Hemophilia Reports, March 2015, Volume 2, Issue 1

A gene therapy treatment for men with hemophilia B proved effective, and the researchers involved in the study estimate it saved $2.5 million for the trial's patients.

Hemophilia B can be treated with modified adeno-associated virus serotype 8 (AAV8) gene therapy safely and effectively, according to evidence published in the New England Journal of Medicine.

Researchers from St. Jude Children’s Hospital, University College London, and the Royal Free Hospital treated 10 male hemophilia B patients with 3 doses of AAV8 in order to determine the durability of transgene expression, the relationship between vector and dose, and the level of persistent or late toxicity. Six of the patients were recruited from an existing phase 1 dose escalation trial where 2 patients received low, intermediate, or high dose, and 4 additional participants received a high dose. Data was collected from patients through extensive clinical and laboratory monitoring.

Typically, FIX is produced by liver cells, however AAV7 was selected as the vector because the virus infects liver cells without damaging other cells or infecting the DNA. The patients were naïve to treatment with AAV8 in order to avoid the use of immune suppressing drugs to protect the vector from possible immune system attack. The therapy was developed by the research team and produced at the Children’s Good Manufacturing Practices (GMP), LLC, on the St. Jude campus, which operates under guidelines approved by both the United States and the European Union.

The doses of AAV8 were administered via a single infusion into a peripheral vein in the arm of each participant. For all patients, FIX levels rose and have remained stable for more than 4 years. The rate of bleeding episodes decreased 90 percent. The use of FIX replacement therapy dropped 92 percent in the first 12 months after the AAV8 treatment.
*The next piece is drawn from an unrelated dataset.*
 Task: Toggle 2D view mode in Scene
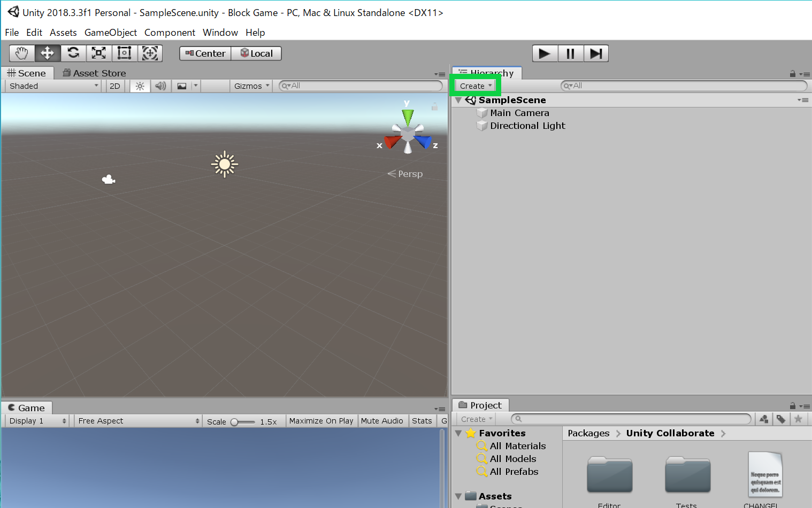coord(115,86)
“This study provides the first clear demonstration of the long-term safety and efficacy of gene therapy,” senior author Andrew Davidoff, MD, chair of the St. Jude Department of Surgery, said in a statement. “The results so far have made a profound difference in the lives of study participants by dramatically reducing their risk of bleeding.”
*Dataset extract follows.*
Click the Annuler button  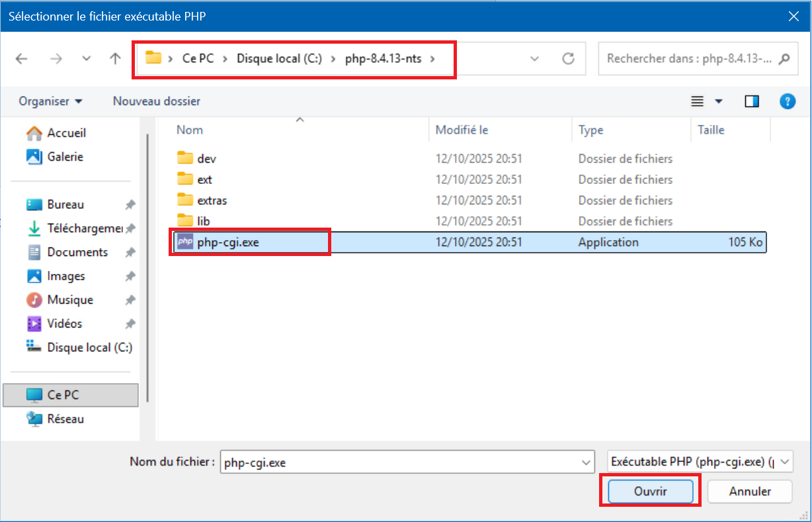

For the 6 patients who received the highest AAV8 dose, levels of FIX increased from <1 percent to normal levels of 5 percent or higher. The researchers reclassified those patients’ disease from severe to mild and granted permission to participate in sports such as soccer without the need for FIX replacement therapy or the increased risk of bleeding. In this patient population, spontaneous bleeding and use of FIX replacement therapy declined more than 94 percent in the next 12 months.

Before the AAV8 intervention, 7 out of the 10 participants received at least weekly FIX replacement therapy to prevent bleeding episodes. Four of those men have ceased injections. The other participants used the therapy on an as needed basis.

“Some patients have not required clotting factor injections for more than four years, which has been life changing,” first and corresponding author, Amit Nathwani, MD, PhD, added. The researchers projected that overall spending on FIX replacement therapy for the patients has dropped more than $2.5 million.